The nurse led Rosenhan into an elevator and up two floors. The elevator opened onto a set of locked, heavy doors. She opened the door with one of her many keys—which clacked as she walked, a sounding bell to guard her against being mistaken for one of them—him. Rosenhan stared down the shadowy corridor. He had expected the stereotypical noise of Bedlam to greet him, but all he heard was the metallic banging of the nurse’s keys, those symbols of freedom. “Opening the locked door of this unit, you felt as if you were entering a dark foreboding cave where danger lurked,” one Haverford psychiatrist wrote in a memoir about his time working on men’s 3-South, Rosenhan’s new home. “I was often in fear of physical harm.”
Rosenhan walked past the brightly illuminated, glassed-in nursing station—aka “the cage,” locked at all times—where the nurses could observe the dayroom without having to interact with the patients.
He may have noticed the smell—a sickly sweet aroma of coffee, cigarette smoke, ammonia, and incontinence common to most hospital dayrooms. A patient ran up and enveloped him in an aggressive bear hug. Once the nurse helped extricate him from the embrace, she deposited Rosenhan at a table; his presence—fresh blood!—unsettled the ecosystem, sending the room into a frenzy.
“Son of a bitch!”
“Cocksucker!”
“I only hit him with my open hand!”
These are some of the snippets of dialogue Rosenhan managed to write down as he waited. Most patients were diagnosed, like Rosenhan, with schizophrenia. Some, catatonic, sat staring blankly like the men in the hallway;
others paced, muttering to themselves, shaking their fists, or crying out. One psychiatric resident, upon seeing the scene at 3-S, asked, “What the hell have I gotten myself into?”

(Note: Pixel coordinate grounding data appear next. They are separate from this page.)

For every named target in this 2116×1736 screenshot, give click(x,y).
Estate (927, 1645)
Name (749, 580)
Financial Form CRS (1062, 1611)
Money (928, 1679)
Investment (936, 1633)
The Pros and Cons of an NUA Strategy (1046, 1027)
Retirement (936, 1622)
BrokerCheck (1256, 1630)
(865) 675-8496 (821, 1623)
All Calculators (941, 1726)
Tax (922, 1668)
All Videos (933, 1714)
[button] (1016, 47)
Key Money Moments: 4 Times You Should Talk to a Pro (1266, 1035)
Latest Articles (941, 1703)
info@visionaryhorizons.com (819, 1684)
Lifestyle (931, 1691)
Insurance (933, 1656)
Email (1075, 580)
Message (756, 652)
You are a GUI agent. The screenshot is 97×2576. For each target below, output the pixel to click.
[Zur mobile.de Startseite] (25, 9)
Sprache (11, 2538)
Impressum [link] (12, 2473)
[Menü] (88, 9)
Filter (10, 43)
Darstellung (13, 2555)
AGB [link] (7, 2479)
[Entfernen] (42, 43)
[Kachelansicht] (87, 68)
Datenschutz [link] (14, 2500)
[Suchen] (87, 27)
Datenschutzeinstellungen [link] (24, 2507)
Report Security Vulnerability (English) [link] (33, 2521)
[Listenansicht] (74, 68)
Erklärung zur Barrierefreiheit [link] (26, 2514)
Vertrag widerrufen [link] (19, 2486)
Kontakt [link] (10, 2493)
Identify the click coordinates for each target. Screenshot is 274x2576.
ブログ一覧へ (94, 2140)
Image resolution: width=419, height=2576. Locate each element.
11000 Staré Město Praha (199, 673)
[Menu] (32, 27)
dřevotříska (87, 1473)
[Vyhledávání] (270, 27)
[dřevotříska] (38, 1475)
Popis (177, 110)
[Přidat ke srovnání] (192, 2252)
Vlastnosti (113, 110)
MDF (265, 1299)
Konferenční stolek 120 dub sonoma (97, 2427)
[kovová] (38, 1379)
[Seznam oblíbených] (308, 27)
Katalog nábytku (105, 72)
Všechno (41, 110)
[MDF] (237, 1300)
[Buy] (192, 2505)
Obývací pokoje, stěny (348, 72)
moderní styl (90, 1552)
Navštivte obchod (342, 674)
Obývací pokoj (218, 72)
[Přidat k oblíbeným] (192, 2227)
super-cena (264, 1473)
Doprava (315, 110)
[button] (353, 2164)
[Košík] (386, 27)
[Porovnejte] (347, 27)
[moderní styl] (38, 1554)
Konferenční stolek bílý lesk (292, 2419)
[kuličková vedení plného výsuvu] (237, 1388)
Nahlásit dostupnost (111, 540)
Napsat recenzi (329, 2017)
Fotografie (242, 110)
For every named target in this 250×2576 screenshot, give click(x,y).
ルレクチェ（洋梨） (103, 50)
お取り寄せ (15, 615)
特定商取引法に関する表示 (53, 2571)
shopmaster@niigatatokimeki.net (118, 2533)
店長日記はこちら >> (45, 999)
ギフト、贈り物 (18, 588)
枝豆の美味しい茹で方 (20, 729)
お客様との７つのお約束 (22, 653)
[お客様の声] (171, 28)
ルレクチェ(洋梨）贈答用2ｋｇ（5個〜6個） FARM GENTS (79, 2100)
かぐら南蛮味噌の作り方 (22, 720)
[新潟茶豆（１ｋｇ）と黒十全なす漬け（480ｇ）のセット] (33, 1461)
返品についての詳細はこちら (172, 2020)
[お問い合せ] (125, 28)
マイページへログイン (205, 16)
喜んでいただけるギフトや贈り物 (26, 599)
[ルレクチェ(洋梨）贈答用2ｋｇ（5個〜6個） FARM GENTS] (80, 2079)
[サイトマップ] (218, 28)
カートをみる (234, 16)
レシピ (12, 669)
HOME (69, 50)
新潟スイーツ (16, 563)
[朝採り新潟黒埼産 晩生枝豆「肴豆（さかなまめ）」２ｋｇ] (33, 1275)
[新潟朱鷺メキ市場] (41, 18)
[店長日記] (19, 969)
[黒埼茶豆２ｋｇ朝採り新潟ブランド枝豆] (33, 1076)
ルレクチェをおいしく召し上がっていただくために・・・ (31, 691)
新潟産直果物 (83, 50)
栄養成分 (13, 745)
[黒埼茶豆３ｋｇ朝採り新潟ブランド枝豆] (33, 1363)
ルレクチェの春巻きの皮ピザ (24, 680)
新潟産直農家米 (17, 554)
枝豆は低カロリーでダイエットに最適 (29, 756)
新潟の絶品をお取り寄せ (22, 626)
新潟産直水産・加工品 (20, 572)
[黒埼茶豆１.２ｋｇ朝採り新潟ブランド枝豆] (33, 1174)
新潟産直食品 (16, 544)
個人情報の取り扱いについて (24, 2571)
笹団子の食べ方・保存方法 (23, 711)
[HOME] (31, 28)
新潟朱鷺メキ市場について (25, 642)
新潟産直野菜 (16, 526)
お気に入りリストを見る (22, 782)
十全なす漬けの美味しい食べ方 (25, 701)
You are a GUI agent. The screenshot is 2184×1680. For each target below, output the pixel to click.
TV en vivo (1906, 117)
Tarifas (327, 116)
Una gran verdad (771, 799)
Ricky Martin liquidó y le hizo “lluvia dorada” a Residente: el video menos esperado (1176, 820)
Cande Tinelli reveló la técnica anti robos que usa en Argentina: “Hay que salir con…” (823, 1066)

Rosenhan sat frozen for two hours, his hunger and urge to urinate growing as the feeling of vulnerability immobilized him, something he would later refer to as “the freeze.” He realized that he was entirely defenseless. His mind ran in circles: Where to wash up or to shower? What does one do here? How does one spend one’s time? Is there a phone? Can I call my wife and children? When will I see the doctor? When will I get my clothes back?
“For all my sanity and experience, for all that I knew better than others what I was getting into, I was dazed into helplessness,” he later wrote.
Someone—likely an attendant—handed Rosenhan a plate of cold, gelatinous stew, a cup of warm milk, and an orange. Rosenhan stared at it in disgust, not realizing that an orange was a rare delicacy inside these walls. Anything edible birthed outside the asylum was a prize.
DAY TWO
Nurses’ Note: 2/7/69 Patient offers no special cps [complaints] during the night. Apparently slept well.
A blaring fire alarm sounded at 6:30 AM.
“C’MON, YOU MOTHERFUCKERS, LET’S GO.”
These words greeted Rosenhan his first morning.
He’d had a terrible night’s sleep. The sounds of the ward kept Rosenhan in a constant state of fight or flight. Sleep finally came late in the morning, but lasted only until he was jostled awake by a vivid dream of being unmasked. Now in the light of day he had the chance to examine his surroundings. He noticed the spokes of the steel beds, the undressed windows, the bare beige walls with metal night tables standing on beige tile floors, the strange bodies in their identical beds.